Pararam, olhando-se frente a frente.
— Que assassino? Como se não o soubesses! Apostava que tinhas já pensado nisto. Vamos, homem, não teimes! Olha, Aliocha, tu nunca mentes; mas pões-te sempre entre o sol e a sombra. Já tinhas pensado, sim ou não? Responde...
— Sim, já... — respondeu Aliocha com voz apagada.
Rakitin, que avançava já, voltou-se, gritando:
— Como? É verdade que tinhas pensado nisso?
— Eu... vamos... pensar nisso, precisamente, não — balbuciou Aliocha. — Mas ao ouvir-te falar de maneira tão estranha, lembrei-me de que já me havia ocorrido algo semelhante...
— Ah, vês? Magnífico! Quando hoje olhavas teu pai e Mitya, pensavas num crime. Assim, não me enganei!
— Mas espera, espera um momento. Como chegaste a essa conclusão? O que te levou a pensar nisso? Isso é o principal!
— Duas perguntas diferentes, mas lógicas. Vamos por partes: em primeiro lugar, dir-te-ei como cheguei a esta conclusão. Nada me ocorreria se num dado momento não tivesse compreendido teu irmão Dmitri, vendo-lhe o mais recôndito da alma. Todos os homens se me revelam por um rasgo que lhes deixa o coração a descoberto. O teu irmão é desses homens honrados e veementes que têm um limite para além do qual transbordam, sem que os impeça um dique ou a censura de um pai. E o teu é um velho bêbado e depravado que não respeita limites; se são deixados sós, dirigem-se fatalmente para o abismo.
— Não, Micha, não! Se não é mais do que isso, ainda me dás ânimo. Não chegarão a tanto.
— Por que tremes?
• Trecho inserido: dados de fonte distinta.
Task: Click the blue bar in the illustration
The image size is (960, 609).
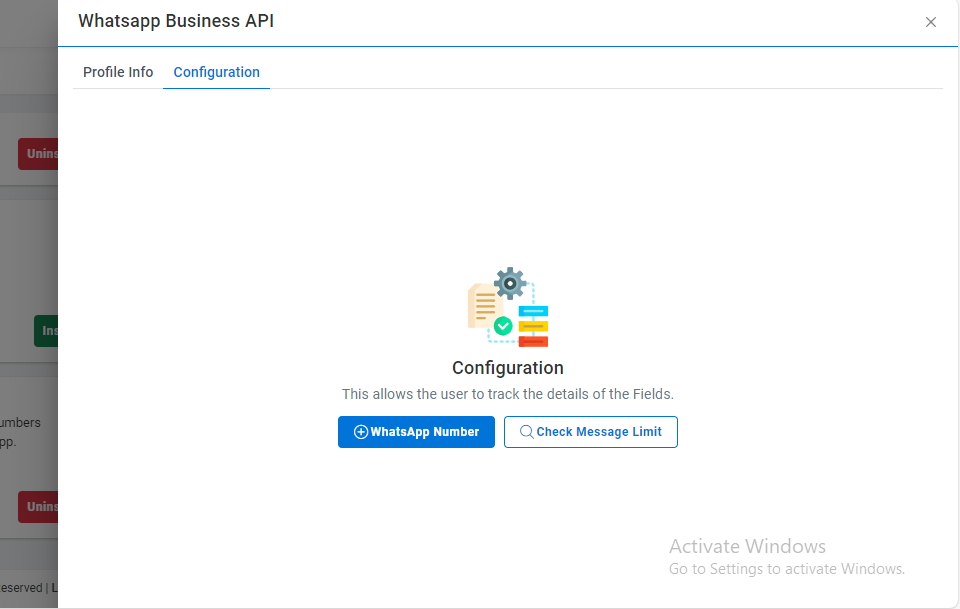Action: 532,311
Olha, admitindo ainda que Mitya é honrado, bruto mas honrado, nunca deixará de ser um sensual. Este é o seu caráter essencial, a herança do sangue. Bem sabes, Aliocha, quanto admiro a tua pureza quando penso que és um Karamazov! Na tua família, a sensualidade apresenta-se sob um estado de aguda morbidez. Esses três sensuais espreitam-se mutuamente com o punhal no cinto. hão de partir a cabeça uns aos outros e talvez tu sejas o quarto.
— Se o dizes por causa dessa mulher, enganas-te. Dmitri... despreza-a — advertiu Aliocha com um certo gaguejar.
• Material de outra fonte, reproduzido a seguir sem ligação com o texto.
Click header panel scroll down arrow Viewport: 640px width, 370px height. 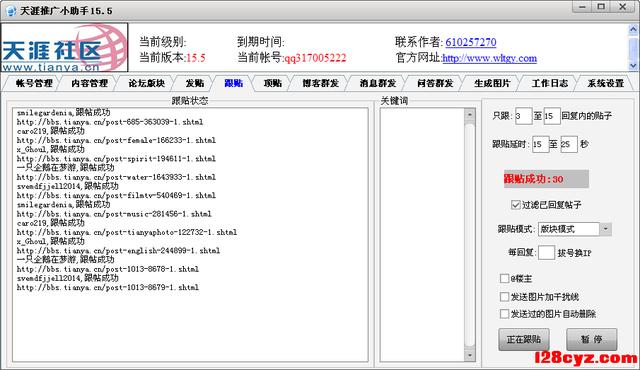(x=633, y=65)
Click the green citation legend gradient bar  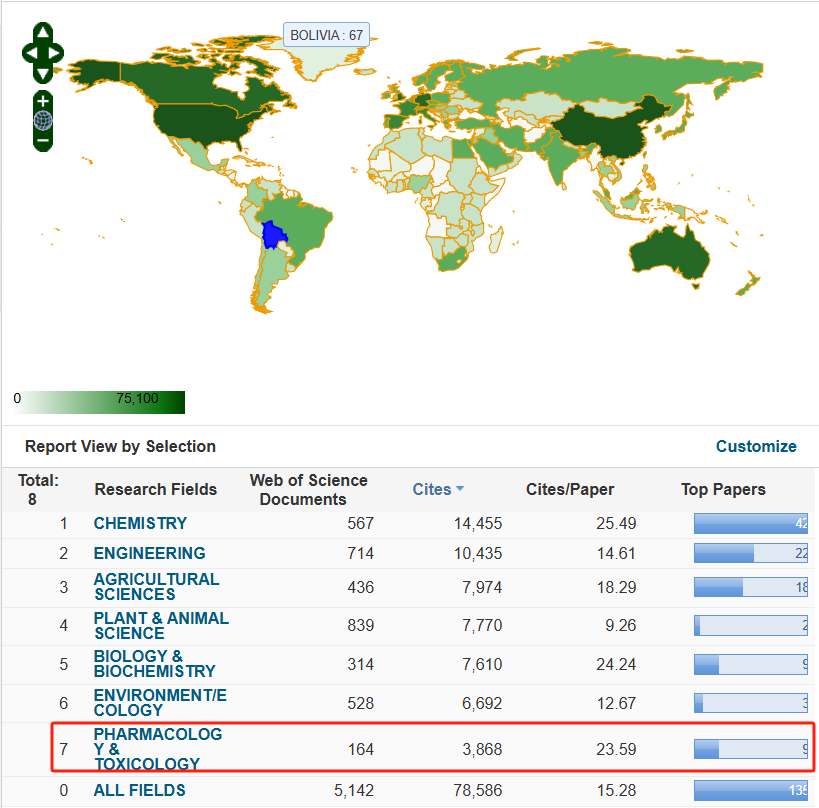coord(102,402)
— A Gruchenka? Não, irmão, tira isso da cabeça! Como a há de desprezar se abandona a noiva por ela? Há nisso alguma coisa que tu não podes ainda compreender. Um homem prende-se por uma beleza, pela beleza física, ou por um pormenor do corpo de uma mulher. Um sensual pode compreender isto. É até capaz de abandonar os filhos e vende o pai e a mãe e a pátria inteira. Se é honrado, rouba; se é humanitário, mata; se ama a verdade, mente. Puchkine, o poeta dos pés femininos, celebra-os nos seus versos; outros não os cantarão, mas tão pouco os podem olhar sem se perturbar. E quem diz os pés, diz outras coisas. De nada serve o desprezo, irmão. Dmitri pode odiar Gruchenka, mas não pode arrancá-la da sua alma.
— Compreendo-o — suspirou Aliocha.
— Ah, sim? Acredito, acredito, porque não consideras o que dizes — insinuou Rakitin maliciosamente. — Falaste do ex abundantia cordis sem te dares conta de que fazias uma confissão preciosa. Isso indica que o sensualismo é para ti um assunto familiar, sobre o que cismaste muito. Ó alma virginal! És muito pacífico, Aliocha, um santinho. Mas só Deus sabe o que pensas e o que conheces já! És cândido, mas já perscrutaste o fundo do abismo. Há algum tempo que te observo!... És um Karamazov, um perfeito Karamazov, a voz do sangue fala em ti. És um voluptuoso por parte do pai e um «santinho» por parte da mãe. Por que tremes? Não direi a verdade? Sabes que Gruchenka me pediu que te levasse a vê-la? E não poderás imaginar com que empenho: «Traz-mo, traz-mo, e verás como o faço mudar de hábitos!» Inspiras-lhe um vivo interesse. Acredita, é uma mulher extraordinária!